Member of the Arkansas House of Representatives
- In office January 11, 1999 – January 10, 2005
- Preceded by: Bob Keltner
- Succeeded by: Pam Adcock
- Constituency: 52nd district (1999–2003); 35th district (2003–2005);
- In office January 9, 1989 – January 14, 1991
- Preceded by: George Wimberly
- Succeeded by: Phil Wyrick
- Constituency: 61st district

Personal details
- Born: James Everett Lendall March 20, 1947 (age 79) Beverly, Massachusetts, U.S.
- Party: Democratic (1998–2005); Green (since 2005);
- Other political affiliations: Independent (until 1998)
- Education: University of Arkansas at Little Rock (BA); University of Arkansas for Medical Sciences (BSN);
- Occupation: Nurse; activist; politician;

Military service
- Branch/service: United States Army
- Years of service: 1969–1971

= Jim Lendall =

American politician

James Everett Lendall (born March 20, 1947) is an American politician, activist, and nurse. Lendall was the 2010 Green Party candidate for Arkansas governor.
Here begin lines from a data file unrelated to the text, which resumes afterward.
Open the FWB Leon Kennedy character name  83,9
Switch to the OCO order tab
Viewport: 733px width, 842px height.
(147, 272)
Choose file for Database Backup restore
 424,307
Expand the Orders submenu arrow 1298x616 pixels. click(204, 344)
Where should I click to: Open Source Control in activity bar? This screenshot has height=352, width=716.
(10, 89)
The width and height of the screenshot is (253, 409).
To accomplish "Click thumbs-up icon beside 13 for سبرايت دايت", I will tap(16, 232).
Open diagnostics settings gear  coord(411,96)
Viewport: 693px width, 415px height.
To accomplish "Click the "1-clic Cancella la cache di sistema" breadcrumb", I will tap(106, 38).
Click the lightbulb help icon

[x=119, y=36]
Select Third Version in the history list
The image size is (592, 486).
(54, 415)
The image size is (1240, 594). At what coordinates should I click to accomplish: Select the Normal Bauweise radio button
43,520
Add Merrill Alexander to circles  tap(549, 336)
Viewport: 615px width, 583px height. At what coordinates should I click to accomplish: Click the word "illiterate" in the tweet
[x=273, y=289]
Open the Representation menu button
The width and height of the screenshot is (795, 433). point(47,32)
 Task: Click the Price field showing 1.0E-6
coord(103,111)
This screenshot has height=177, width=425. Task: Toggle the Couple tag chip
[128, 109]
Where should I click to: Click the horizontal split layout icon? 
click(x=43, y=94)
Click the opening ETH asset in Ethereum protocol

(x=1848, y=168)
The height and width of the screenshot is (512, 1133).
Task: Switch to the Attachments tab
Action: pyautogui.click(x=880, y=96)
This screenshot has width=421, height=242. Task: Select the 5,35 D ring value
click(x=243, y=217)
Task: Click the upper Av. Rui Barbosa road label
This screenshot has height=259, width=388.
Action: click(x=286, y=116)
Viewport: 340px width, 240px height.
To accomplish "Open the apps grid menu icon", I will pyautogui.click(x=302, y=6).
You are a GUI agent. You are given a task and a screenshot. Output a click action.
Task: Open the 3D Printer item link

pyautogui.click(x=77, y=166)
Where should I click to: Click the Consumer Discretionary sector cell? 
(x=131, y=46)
Lendall, a former State Representative from Little Rock, was elected to four terms in the state legislature as both a Democrat and an independent. Lendall finished fourth in the 2006 gubernatorial race with 12,593 votes for 1.7% of the total vote.

==Early life and education==
James Lendall was born in Beverly, Massachusetts, in 1947.
Lendall served in the United States Army from 1969 to 1971. He graduated from the University of Arkansas at Little Rock with a Bachelor of Arts in political science and history in 1974 and from the University of Arkansas for Medical Sciences with a Bachelor of Science in nursing in 1985.

He worked at the University of Arkansas for Medical Sciences and is currently a registered nurse at Arkansas Children's Hospital.

Lendall joined the Green Party of Arkansas in 2005 and is currently one of the party's two representatives on the Green National Committee.